Wow, it's been forever since I've posted here. I left after the Loch nerf--it killed my favorite playstyle, but I've kept with Alliance, and fully expect to put time into it, but more casually.
Since this thread is racing, I'll add my two cents--I liked the bit about expectations. My confidence has been severely shaken, and frankly, I don't expect to play Skirmish until heavy changes are made, but I will definitely give what I'd like out of this.
When it comes to new content, I'd expect maybe 3 major content "events" per year. Each content update should include at least two features (New Ship + New Gun, New Faction + New Gun, Ship Ported to Skirmish + New Ammo Type). These can be announced and hyped, and should probably have a sale located around them. This also gives months of time for testing. I understand your graphics designers are strained, however, so I'd be willing to accept two per year. New ship cosmetics would also be very welcome.

:: INFORMATION PROVIDED ::
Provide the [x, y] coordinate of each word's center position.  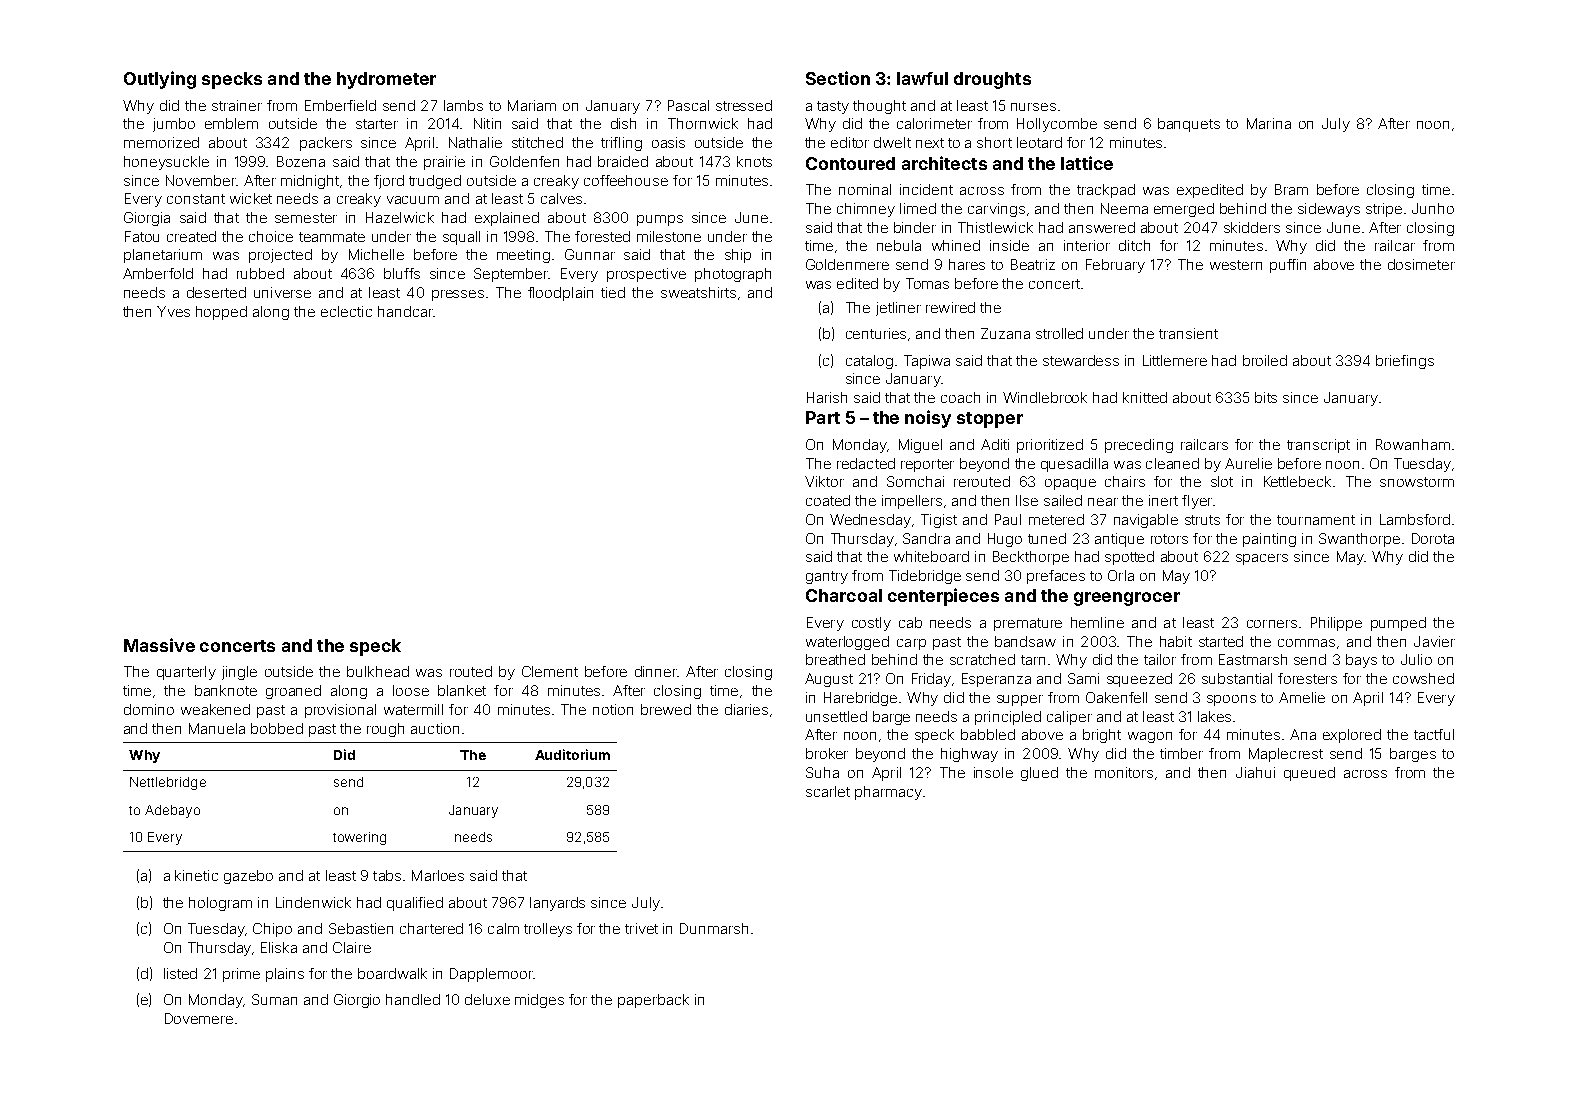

:: REQUIRED WORK ::
a) Using the forum post about game content, decide whether each statement agrees with it, answering yes or no and quoting the words that settle it: (i) The writer stopped posting after the Loch nerf. (ii) The writer plans to play Skirmish right away. (iii) The writer would settle for two content events a year.
b) List every distinct feature that the forum post about game content names in its parenthetical examples of what a content update could pair together.
c) Write the next few sentences of the forum post about game content, picking up right after its last sentence.
The data shown here were taken from a different source than the forum post.

:: PER-TASK ANSWERS ::
a)
(i) Yes: "I left after the Loch nerf"
(ii) No: "I don't expect to play Skirmish until heavy changes are made"
(iii) Yes: "I'd be willing to accept two per year"

b) New Ship; New Gun; New Faction; Ship Ported to Skirmish; New Ammo Type

c)
Balance where exceptions seem to be most strained between Muse and players. Frankly, balance communicating has always been poor. I am not trying to insult you--I'm simply stating a fact. Reasons behind nerfs and buffs are either unintuitive, muddled, or not communicated at all, player response is often ignored, and you attempt to do blind testing with a far too limited fragment of the guns community. Overwatch, a game with a far larger budget and community also seems to have similar problems with constructive PTR results, so I suspect this has little to do with community size, and mostly relates to the fact that most people who play PTR already have heavy involvement with the game.
That's fine.
What I'd like is non-blind PTR tests to try to catch game-breakingly OP things, then bi-weekly balance patches that adjust numbers very sparingly, rather than wild swings. I'd like the desired effects and concerns that lead to this directly stated, and perhaps "meta breakdown" reports. I would like you guys to be unafraid to revert previous changes if they're poorly received, and not leave guns in "gimmick" territory because they came out unsatisfying (Minotaur). It was overnerfed, and rather than adjusting it's function/numbers, it's been left to stagnate. (One of my favorite things from Overwatch is the ability to analyze that sort of thing.) Internal reporting of deadlines would be nice--I'd say you're not actually accountable to the community, but I feel like there's been persistent tension since I've been a player.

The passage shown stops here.